Open AccessEVALUATION OF PROGRAM DEATH 1 (PD-1) AND PD-1 LIGAND (PD-L1) EXPRESSIONS IN HISTOLOGICAL SUBTYPES OF PRIMARY EXTRANODAL NON HODGKIN LYMPHOMA.
Author(s) -
FARHANA MOHAMMAD MOHAIDIN,
PAVITRATHA PUSPANATHAN,
Nur Asyilla Che Jalil,
Faezahtul Arbaeyah Hussain
Publication year - 2021
Publication title -
malaysian applied biology/malaysian applied biology journal
Language(s) - English
Resource type - Journals
SCImago Journal Rank - 0.153
H-Index - 8
eISSN - 2462-151X
pISSN - 0126-8643
DOI - 10.55230/mabjournal.v50i2.1987
Subject(s) - immunohistochemistry , pd l1 , lymphoma , pathology , medicine , tumor microenvironment , cancer research , immune system , immunology , tumor cells , immunotherapy
Programmed death 1 (PD-1) protein and its ligands, PD-L1 are two proteins that have been widely studied in many solid tumours.

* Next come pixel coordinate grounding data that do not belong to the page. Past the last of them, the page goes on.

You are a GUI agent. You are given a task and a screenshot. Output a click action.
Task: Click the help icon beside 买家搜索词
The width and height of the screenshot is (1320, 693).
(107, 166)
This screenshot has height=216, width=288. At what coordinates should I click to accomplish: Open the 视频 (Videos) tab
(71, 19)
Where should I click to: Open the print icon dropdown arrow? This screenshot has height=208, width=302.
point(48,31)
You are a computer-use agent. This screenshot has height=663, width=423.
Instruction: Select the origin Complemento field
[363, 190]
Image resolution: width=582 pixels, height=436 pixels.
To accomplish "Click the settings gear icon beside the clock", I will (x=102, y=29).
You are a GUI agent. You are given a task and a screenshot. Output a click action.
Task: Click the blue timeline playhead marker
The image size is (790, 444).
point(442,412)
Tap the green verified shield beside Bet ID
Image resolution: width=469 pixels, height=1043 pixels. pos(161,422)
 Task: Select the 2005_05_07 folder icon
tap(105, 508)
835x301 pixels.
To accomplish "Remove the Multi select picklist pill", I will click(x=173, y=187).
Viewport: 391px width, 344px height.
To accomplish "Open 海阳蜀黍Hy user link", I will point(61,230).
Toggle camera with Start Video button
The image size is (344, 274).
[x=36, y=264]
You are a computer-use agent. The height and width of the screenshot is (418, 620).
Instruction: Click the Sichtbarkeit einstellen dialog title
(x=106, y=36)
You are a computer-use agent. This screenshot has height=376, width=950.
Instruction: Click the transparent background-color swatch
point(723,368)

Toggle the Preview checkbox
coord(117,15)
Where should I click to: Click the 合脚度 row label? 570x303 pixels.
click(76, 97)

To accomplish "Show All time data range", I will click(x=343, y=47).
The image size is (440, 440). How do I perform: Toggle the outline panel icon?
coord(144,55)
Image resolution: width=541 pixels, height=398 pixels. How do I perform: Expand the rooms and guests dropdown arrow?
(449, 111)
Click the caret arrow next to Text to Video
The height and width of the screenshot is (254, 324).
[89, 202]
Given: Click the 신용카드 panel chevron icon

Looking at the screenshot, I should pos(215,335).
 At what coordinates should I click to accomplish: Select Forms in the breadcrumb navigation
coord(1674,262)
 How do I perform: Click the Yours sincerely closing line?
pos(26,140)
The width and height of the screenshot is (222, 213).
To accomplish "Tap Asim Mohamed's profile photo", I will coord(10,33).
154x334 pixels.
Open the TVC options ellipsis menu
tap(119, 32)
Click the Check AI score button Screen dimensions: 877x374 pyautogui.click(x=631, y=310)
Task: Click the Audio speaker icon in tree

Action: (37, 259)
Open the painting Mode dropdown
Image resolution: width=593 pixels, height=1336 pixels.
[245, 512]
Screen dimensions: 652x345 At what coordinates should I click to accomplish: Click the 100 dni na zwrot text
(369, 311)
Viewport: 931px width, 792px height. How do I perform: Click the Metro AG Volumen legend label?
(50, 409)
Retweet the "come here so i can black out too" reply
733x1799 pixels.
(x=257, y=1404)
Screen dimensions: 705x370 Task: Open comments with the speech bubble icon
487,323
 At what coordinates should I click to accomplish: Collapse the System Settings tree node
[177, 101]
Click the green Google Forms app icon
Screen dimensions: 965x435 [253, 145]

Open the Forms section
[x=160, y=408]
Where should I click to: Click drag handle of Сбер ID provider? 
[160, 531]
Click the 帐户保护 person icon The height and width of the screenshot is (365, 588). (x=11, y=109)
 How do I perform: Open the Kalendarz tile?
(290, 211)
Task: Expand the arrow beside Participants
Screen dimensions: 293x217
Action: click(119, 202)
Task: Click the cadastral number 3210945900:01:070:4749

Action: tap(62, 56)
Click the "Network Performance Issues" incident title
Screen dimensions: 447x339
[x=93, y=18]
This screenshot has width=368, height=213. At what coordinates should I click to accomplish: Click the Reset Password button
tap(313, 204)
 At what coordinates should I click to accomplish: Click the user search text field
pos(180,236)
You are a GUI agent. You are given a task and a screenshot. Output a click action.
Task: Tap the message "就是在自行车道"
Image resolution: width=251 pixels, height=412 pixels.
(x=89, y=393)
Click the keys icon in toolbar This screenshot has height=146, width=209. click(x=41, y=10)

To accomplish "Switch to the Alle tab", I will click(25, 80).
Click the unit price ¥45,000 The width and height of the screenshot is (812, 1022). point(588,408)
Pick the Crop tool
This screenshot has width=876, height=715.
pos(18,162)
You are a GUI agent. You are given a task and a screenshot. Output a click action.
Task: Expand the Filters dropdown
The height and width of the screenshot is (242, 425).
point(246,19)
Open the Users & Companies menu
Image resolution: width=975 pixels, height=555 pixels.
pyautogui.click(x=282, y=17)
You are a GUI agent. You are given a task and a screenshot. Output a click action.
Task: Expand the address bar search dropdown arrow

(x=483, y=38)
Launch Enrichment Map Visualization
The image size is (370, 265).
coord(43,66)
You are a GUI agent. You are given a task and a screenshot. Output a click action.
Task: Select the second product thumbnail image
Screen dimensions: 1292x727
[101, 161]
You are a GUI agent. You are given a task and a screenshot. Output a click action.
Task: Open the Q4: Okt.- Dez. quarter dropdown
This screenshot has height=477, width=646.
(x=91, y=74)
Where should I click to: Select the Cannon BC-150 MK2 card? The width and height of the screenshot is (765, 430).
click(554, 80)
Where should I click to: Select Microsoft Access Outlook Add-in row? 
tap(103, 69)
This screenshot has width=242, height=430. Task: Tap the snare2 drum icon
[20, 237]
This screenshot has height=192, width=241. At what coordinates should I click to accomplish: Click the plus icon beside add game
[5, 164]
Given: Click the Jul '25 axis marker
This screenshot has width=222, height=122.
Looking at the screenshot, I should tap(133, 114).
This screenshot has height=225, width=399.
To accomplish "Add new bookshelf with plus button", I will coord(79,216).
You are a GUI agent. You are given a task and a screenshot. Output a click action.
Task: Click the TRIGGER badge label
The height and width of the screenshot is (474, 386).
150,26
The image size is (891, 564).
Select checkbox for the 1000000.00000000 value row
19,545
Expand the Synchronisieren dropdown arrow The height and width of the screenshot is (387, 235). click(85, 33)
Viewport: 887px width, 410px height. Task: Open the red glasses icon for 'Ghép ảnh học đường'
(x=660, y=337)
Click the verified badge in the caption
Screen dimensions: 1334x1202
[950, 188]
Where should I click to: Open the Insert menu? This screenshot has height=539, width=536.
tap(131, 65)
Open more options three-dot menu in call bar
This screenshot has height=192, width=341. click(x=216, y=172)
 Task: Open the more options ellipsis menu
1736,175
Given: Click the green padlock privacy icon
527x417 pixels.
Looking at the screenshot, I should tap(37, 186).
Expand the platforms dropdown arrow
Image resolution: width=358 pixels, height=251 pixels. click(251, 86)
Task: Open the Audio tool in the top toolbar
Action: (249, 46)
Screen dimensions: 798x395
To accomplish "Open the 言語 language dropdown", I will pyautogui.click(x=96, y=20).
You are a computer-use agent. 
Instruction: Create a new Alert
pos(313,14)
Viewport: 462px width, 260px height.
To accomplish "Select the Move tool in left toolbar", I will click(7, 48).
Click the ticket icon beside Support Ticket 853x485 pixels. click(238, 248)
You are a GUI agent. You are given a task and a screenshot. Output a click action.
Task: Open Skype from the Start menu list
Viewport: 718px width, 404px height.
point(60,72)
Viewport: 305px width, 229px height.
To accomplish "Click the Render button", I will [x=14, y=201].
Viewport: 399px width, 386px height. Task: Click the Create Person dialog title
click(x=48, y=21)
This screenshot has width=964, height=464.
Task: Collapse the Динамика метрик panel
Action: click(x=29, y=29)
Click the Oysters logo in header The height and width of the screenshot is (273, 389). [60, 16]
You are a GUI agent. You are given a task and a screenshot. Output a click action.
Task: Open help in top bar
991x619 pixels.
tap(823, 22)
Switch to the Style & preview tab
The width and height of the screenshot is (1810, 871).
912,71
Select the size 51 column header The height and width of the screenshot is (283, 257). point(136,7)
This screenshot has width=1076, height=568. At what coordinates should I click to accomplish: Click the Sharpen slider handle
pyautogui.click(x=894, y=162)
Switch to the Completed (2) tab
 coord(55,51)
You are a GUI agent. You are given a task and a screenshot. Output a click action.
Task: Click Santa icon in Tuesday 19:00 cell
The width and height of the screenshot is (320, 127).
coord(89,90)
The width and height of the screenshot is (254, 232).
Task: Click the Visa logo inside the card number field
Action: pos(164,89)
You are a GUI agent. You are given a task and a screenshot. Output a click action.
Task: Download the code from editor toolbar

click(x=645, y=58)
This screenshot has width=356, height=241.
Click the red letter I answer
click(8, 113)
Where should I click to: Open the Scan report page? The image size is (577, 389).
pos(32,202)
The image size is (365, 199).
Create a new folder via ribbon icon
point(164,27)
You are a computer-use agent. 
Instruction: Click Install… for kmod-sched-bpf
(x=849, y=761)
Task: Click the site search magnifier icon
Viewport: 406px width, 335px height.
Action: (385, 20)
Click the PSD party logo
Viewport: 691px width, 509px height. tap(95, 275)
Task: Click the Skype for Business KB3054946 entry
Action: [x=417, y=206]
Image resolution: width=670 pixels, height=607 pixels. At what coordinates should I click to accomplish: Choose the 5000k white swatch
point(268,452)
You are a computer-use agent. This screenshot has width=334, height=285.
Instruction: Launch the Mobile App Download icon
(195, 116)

However, only limited observations were made in lymphomas, which were mainly Hodgkin lymphomas. We aimed to evaluate the expressions of PD-1 in the tumour microenvironment and PD-L1 in the tumour cells of primary extranodal non-Hodgkin lymphoma (peNHL). A cross-sectional study using 87 archived formalin-fixed paraffin-embedded tissue blocks from patients diagnosed with peNHL. Immunohistochemistry stainings for PD-1 and PD-L1 were done. The protein expressions were evaluated microscopically. The association between expressions of the PD-1 and PD-L1 with the histological subtypes of peNHL were statistically analysed. 46 (52.9%) of the cases had a negative expression of PD-L1 in the tumour cells and 57 (65.5%) had positive PD-1 expression in the tumour microenvironment. Significant associations were found between PD-1 and PD-L1 expressions with subtypes of peNHL (p<0.05). Positive expressions of both proteins were found in diffuse large B cell lymphoma (DLBCL). Our study explored the expressions of PD-1 and PD-L1 in peNHL that has demonstrated a significant association of PD-1 and PD-L1 expressions with subtypes of peNHL, which may provide additional information to the future study of these proteins.